Copy the entries below exactly; any picture among them should be left out.

**Stored items:**
════

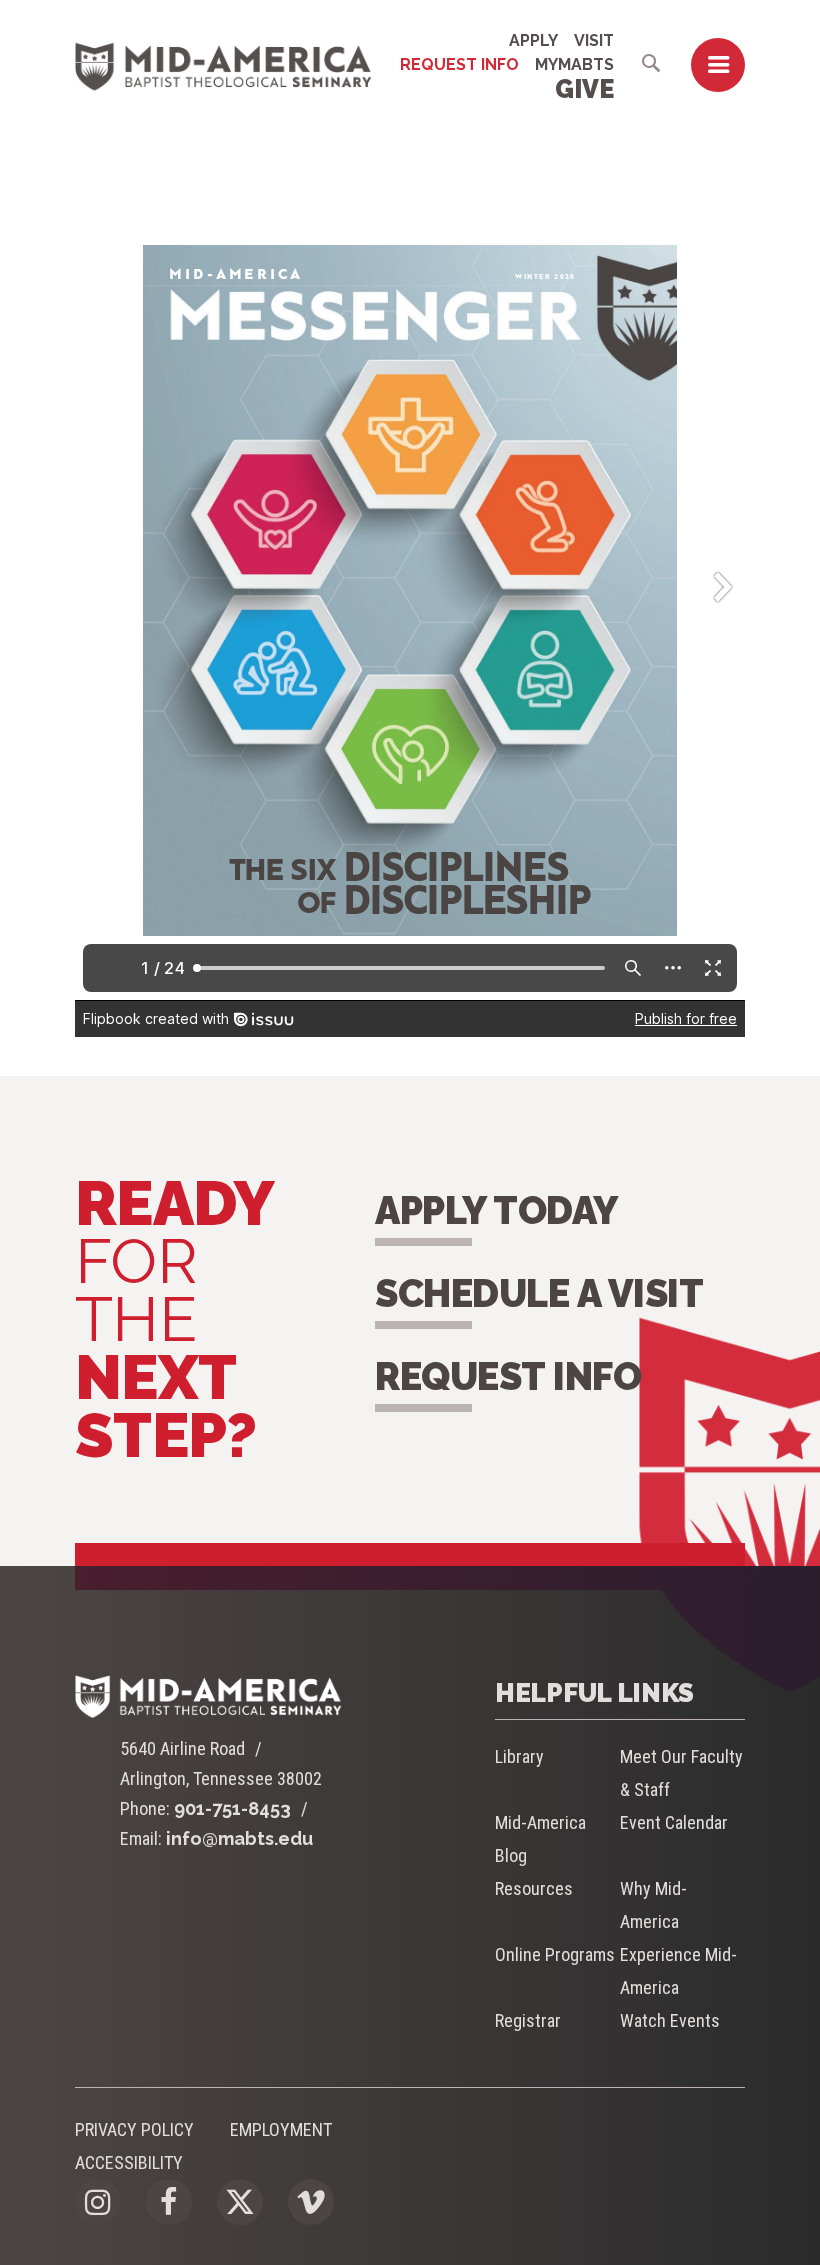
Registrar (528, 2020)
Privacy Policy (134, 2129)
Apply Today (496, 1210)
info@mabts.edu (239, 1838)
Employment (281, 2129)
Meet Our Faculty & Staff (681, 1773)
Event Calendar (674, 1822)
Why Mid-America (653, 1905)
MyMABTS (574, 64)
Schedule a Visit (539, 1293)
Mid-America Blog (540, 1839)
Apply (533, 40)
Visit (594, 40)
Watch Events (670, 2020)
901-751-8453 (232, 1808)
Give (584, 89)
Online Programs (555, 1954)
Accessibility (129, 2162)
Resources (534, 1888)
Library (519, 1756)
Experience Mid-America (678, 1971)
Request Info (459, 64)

════

**Exercise solution:**
Registrar (528, 2020)
Privacy Policy (134, 2129)
Apply Today (496, 1210)
info@mabts.edu (239, 1838)
Employment (281, 2129)
Meet Our Faculty & Staff (681, 1773)
Event Calendar (674, 1822)
Why Mid-America (653, 1905)
MyMABTS (574, 64)
Schedule a Visit (539, 1293)
Mid-America Blog (540, 1839)
Apply (533, 40)
Visit (594, 40)
Watch Events (670, 2020)
901-751-8453 (232, 1808)
Give (584, 89)
Online Programs (555, 1954)
Accessibility (129, 2162)
Resources (534, 1888)
Library (519, 1756)
Experience Mid-America (678, 1971)
Request Info (459, 64)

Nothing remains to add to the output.